Shamrao Shinde, a second-generation Vaidu, shares the loss of his traditional occupation upon discovering his father’s old bottles of remedies
The Wadars tell stories of stones, quarries, pulverised pebbles, and gashed feet. Couples leave children behind to labour in the sun, moving from site to site, barely earning enough to eat. Their lexicon remembers sutki, channi, and hathoda — the lost tools of a three-tiered trade: blasting with explosives, shaping boulders, and carving idols from black basalt to build temples that they themselves will never be allowed to enter.
Originating from Kutch and migrating to Maharashtra, the Dombaris build a life from movement and performance. In their speech, the rope is a line stretched between bamboo poles where daughters balance barefoot. Elders twist rings through their ribs, women lift pots with their hair. At Madhi, near the Kanifnath shrine, their tents rise each year. A collapsing circus of caste, labour, and loss follows them.
Teen Dagdanchya Chulila Teen Taareche Kumpan is a reckoning with how language erodes when livelihoods disintegrate. This book is a vehicle for remembering how numerous tribes operate their clusters in secret dialects — Gupt Boli — out of sheer necessity.
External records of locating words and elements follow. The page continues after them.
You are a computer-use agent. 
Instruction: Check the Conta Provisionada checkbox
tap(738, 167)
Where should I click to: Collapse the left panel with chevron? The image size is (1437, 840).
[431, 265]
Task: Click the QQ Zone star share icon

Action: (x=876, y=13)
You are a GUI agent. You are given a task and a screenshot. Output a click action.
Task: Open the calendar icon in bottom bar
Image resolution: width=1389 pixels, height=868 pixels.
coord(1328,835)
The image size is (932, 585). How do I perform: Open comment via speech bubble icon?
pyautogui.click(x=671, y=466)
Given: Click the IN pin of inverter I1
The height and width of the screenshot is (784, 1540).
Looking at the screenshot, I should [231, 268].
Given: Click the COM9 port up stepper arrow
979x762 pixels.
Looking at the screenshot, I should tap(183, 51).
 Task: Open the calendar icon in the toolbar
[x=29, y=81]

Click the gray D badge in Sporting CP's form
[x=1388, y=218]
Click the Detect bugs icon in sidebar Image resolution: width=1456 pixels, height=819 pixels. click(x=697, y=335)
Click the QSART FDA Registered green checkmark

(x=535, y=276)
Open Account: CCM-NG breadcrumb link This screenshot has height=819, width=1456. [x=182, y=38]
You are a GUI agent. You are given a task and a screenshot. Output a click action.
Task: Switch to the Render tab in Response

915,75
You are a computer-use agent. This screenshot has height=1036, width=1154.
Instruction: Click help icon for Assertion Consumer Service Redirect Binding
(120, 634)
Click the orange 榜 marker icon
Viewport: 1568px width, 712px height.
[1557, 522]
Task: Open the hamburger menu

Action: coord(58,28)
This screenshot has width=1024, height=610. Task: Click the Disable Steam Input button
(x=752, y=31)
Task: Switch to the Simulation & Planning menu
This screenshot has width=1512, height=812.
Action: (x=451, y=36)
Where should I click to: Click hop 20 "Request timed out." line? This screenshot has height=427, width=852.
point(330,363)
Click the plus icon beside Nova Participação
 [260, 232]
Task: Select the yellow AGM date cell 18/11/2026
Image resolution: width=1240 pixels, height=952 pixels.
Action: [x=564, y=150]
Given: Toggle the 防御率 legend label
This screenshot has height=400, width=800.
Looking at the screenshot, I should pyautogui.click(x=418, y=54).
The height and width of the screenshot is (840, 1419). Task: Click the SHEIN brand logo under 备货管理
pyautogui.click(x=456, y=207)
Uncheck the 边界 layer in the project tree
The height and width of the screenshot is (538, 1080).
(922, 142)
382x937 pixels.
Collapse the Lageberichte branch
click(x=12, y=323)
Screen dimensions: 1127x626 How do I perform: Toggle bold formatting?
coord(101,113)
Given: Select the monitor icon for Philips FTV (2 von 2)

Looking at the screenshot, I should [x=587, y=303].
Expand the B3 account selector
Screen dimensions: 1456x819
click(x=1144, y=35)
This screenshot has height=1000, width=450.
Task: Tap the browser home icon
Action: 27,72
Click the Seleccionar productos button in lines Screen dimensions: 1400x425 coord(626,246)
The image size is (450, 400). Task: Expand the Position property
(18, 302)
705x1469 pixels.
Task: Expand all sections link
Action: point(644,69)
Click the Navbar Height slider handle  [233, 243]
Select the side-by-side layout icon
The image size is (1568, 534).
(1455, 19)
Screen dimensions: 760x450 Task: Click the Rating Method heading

These tongues, often called Farsi or Farasi, are codes to identify who is inside, who is outside, and how secure one is.
It’s striking that these tribes struggle for mainstream integration despite deep linguistic ties with fellow Indians. The Banjara speak Gorboli or Gormati, echoing Marwari and Gujarati. The Bhamtas borrow from Rajasthani, Gujarati, Hindi, Marathi. The Berads carry Telugu, Tamil, and Kannada in their tongue. The Kaikadi dialect, sometimes called Kuloor, belongs to the Dravidian family. The mix encourages code-switching with stunning fluency.
In an age of renewed debate over which three languages Maharashtra should uphold, nomadic and denotified tongues remind us of something older and deeper — a grammar of coexistence shaped not by rules, but by the will to survive and remain unseen.